“Menurut saya, hype kripto pertama terjadi pada tahun 2017 ketika Bitcoin masih di sekitar angka Rp200 juta, dan kembali meningkat pada masa pandemi COVID-19. Saat ini masyarakat semakin menerima bahwa kripto bukan sekadar tren, tetapi bagian dari masa depan investasi,” kata Putri Madarina.
Sementara itu, Eko Mamahit CEO Futurecoin menyoroti bahwa komunitas kripto di Indonesia kini lebih ingin memahami aspek fundamental daripada sekadar mengejar keuntungan.
“Dulu, orang hanya ingin tahu cara investasi, sekarang mereka mulai memahami teknologi di baliknya, seperti smart contracts dan mencoba untuk ikut terlibat pada airdrop yang tidak sekedar permainan namun ke hal yang jauh lebih kompleks,” ujarnya.
Dari sudut pandang pengembang, Greenman-Ron dari Blockdev.id menambahkan bahwa jumlah developer blockchain di Indonesia meningkat drastis, bahkan mencapai 7-10 kali lipat dibandingkan tahun sebelumnya. Bahkan, ia bersama tim Blockdev.id pernah mengadakan hackathon dengan peserta ratusan orang, bahkan ada anak usia 10-12 tahun yang sudah bisa menjadi developer. Dalam sesi diskusi, Ron juga membahas berbagai proyek Web3 yang sedang dikembangkan oleh komunitas di Indonesia yang berpotensi mempercepat adopsi kripto.
“Ngomongin blockchain, para builders (proyek Web3) itu banyak banget.
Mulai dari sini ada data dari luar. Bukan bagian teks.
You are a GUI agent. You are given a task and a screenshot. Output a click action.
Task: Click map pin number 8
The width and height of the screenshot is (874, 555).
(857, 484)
Blockdev sendiri sudah mengadakan beberapa hackathon, dan beberapa contoh use case-nya adalah proyek Web2 untuk pencatatan data limbah, mutual aid crowdfunding, hingga proyek di sebuah kampus di Bandung yang menggunakan teknologi blockchain dan AI untuk menghitung air yang keluar dari toren di seluruh kampus setiap harinya. Tentunya itu adalah use case teknologi blockchain yang luar biasa,” jelas Greenman-Ron.
Dalam sesi tanya jawab, audiens juga menyoroti berbagai tantangan dalam adopsi kripto di Indonesia, termasuk beragam miskonsepsi yang masih beredar luas. Salah satu yang paling sering muncul adalah mengenai regulasi kripto di Indonesia. Putri Madarina menegaskan bahwa meskipun kripto tidak diijinkan diperlakukan sebagai alat pembayaran, aset kripto legal sebagai komoditas yang sebelumnya berada di bawah pengawasan Bappebti dan sejak Januari 2025 telah beralih ke OJK.